We have quoted enough to show that the requirements of the bond as to notice and as to the claim were fully met, or at least, if not fully met, were waived. See Hohn v. Casualty Co., 115 Mich. 79; Hummer v. Casualty Co., 181 Mich. 386, 401; Rott v. Insurance Co., 218 Mich. 576. The evidence of waiver is to be considered in the light of the fact that defendant surety company issued this bond as a business transaction for profit. It cannot, therefore, resort to the technical rules of s'trictissimi juris as a gratuitous bondsman. City of Grand Rapids v. Krakowski, 207 Mich. 483.

It is insisted the court erred in admitting certain testimony which did not directly relate to the items submitted to the jury. Without reviewing that testimony at length, we are of opinion that it had a bearing upon the question of Sines’ veracity and good faith. The jury were carefully instructed, as to the purpose for which it might be considered and we do not find its admission was prejudicial error.

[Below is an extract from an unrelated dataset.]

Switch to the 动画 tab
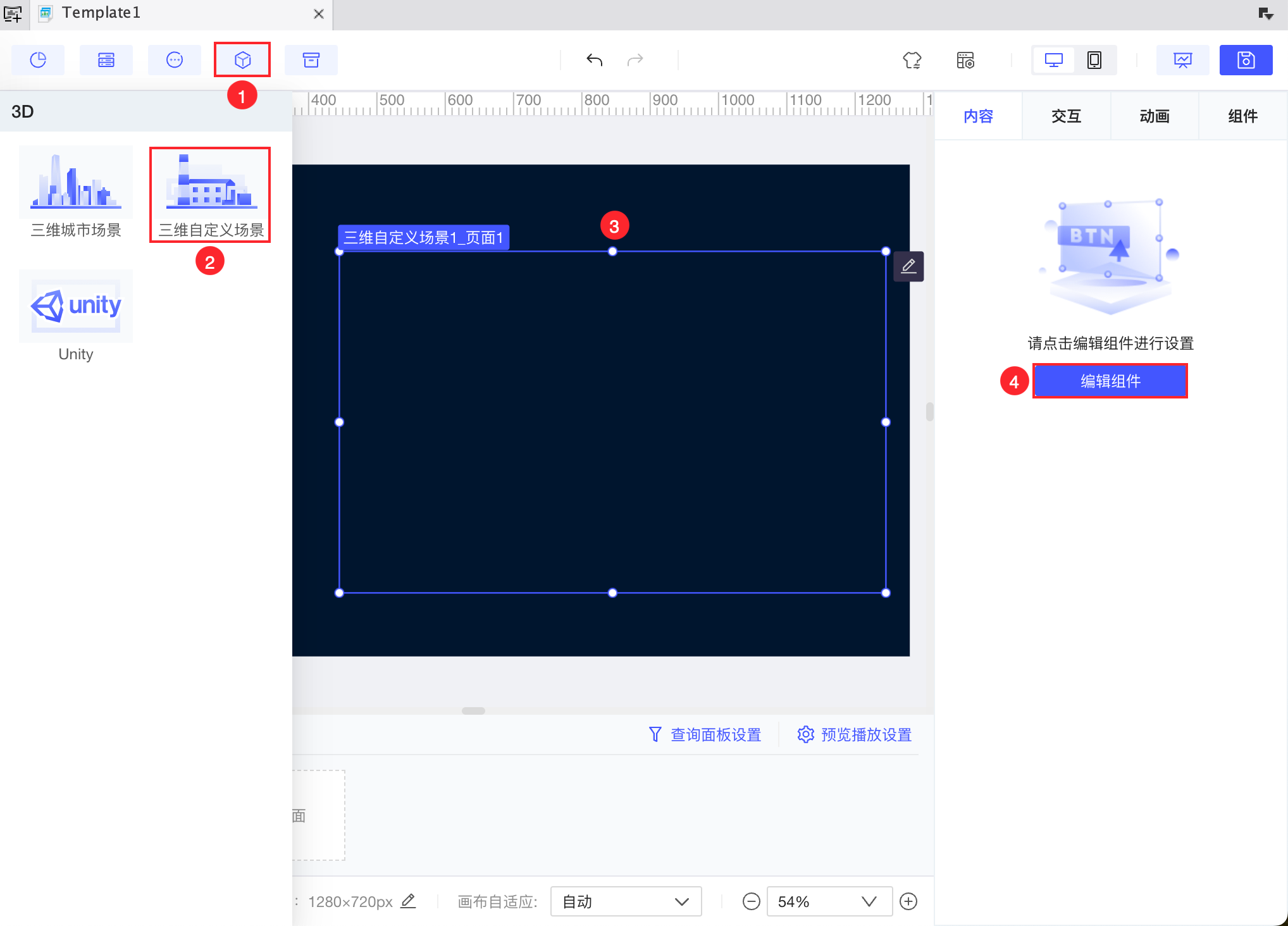The image size is (1288, 926). [1155, 116]
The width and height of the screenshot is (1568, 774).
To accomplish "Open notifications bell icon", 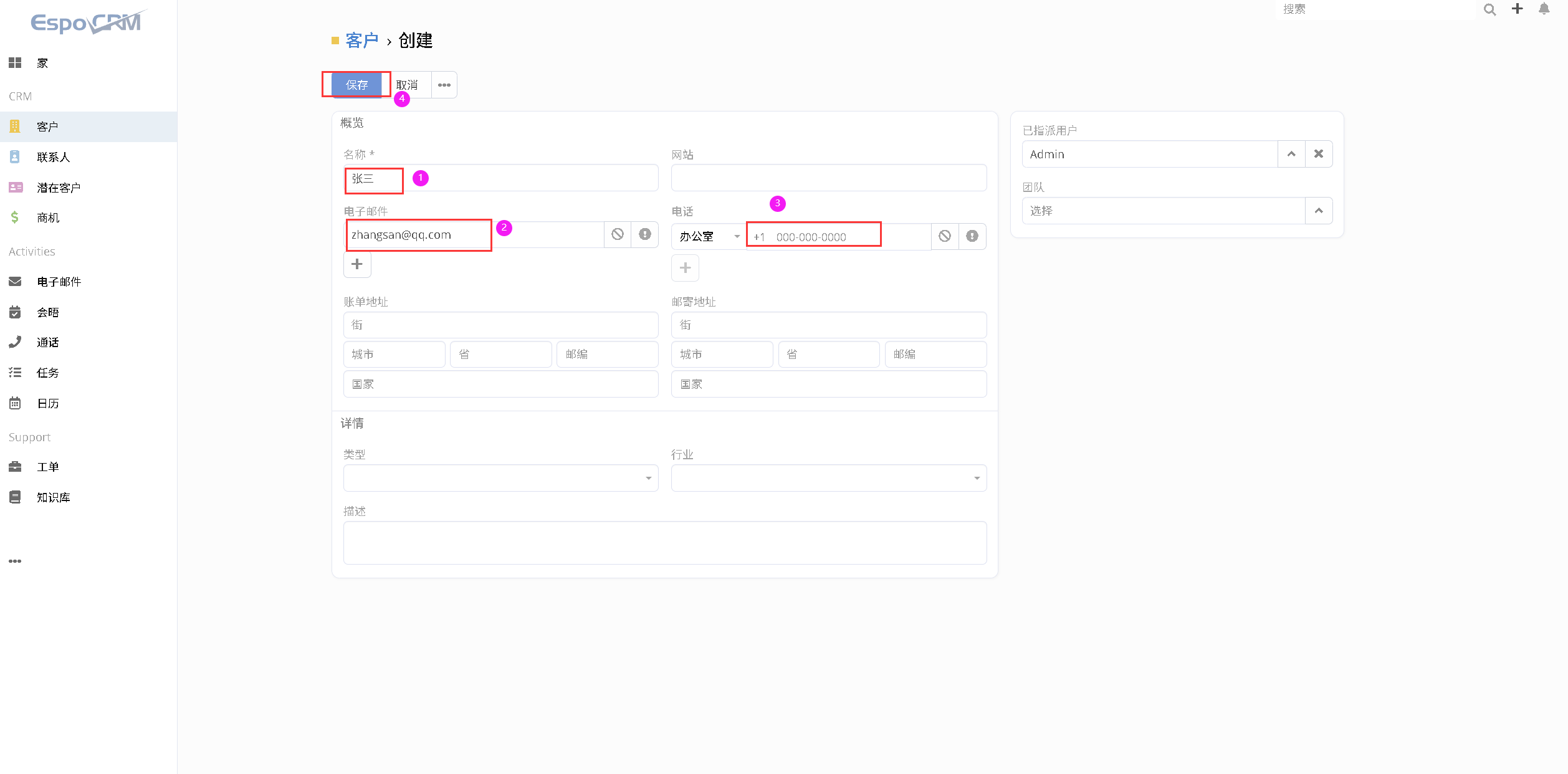I will 1544,9.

While appellants insist that Sines fairly accounted for all the items that came into his hands, we first find the outstanding fact that he should have put them on the cashbook and did not. There is testimony tending to show that cash and checks were given to Sines to pay outstanding bills of various amounts for which he gave receipts and not only failed to put the items in the cash account but continued to carry the debts which had been paid to him on the books as bills receivable. The audit showed during His administration there was an actual shortage in the cash of over $4,000. We think the court correctly charged the jury as to that feature of the case.

Complaint is made because the court did not give certain of defendants’ requests. We have already quoted quite at length from the charge, but it was much longer than we have quoted. We think it covered the substance of all proper requests and fairly advised the jury as to all material issues of fact involved. The case was exhaustively tried by able counsel and is well briefed. We have examined with care the many assignments of error but find no novel questions of general interest presented which would justify further protracting this opinion by reviewing them. We are unable' to conclude that the verdict was excessive, and find in the rulings of the court and its instructions to the jury no prejudicial error demanding reversal.

The judgment will stand affirmed.

Sharpe, C. J., and Bird, Snow, Fellows, Wiest, Clark, and McDonald, JJ., concurred.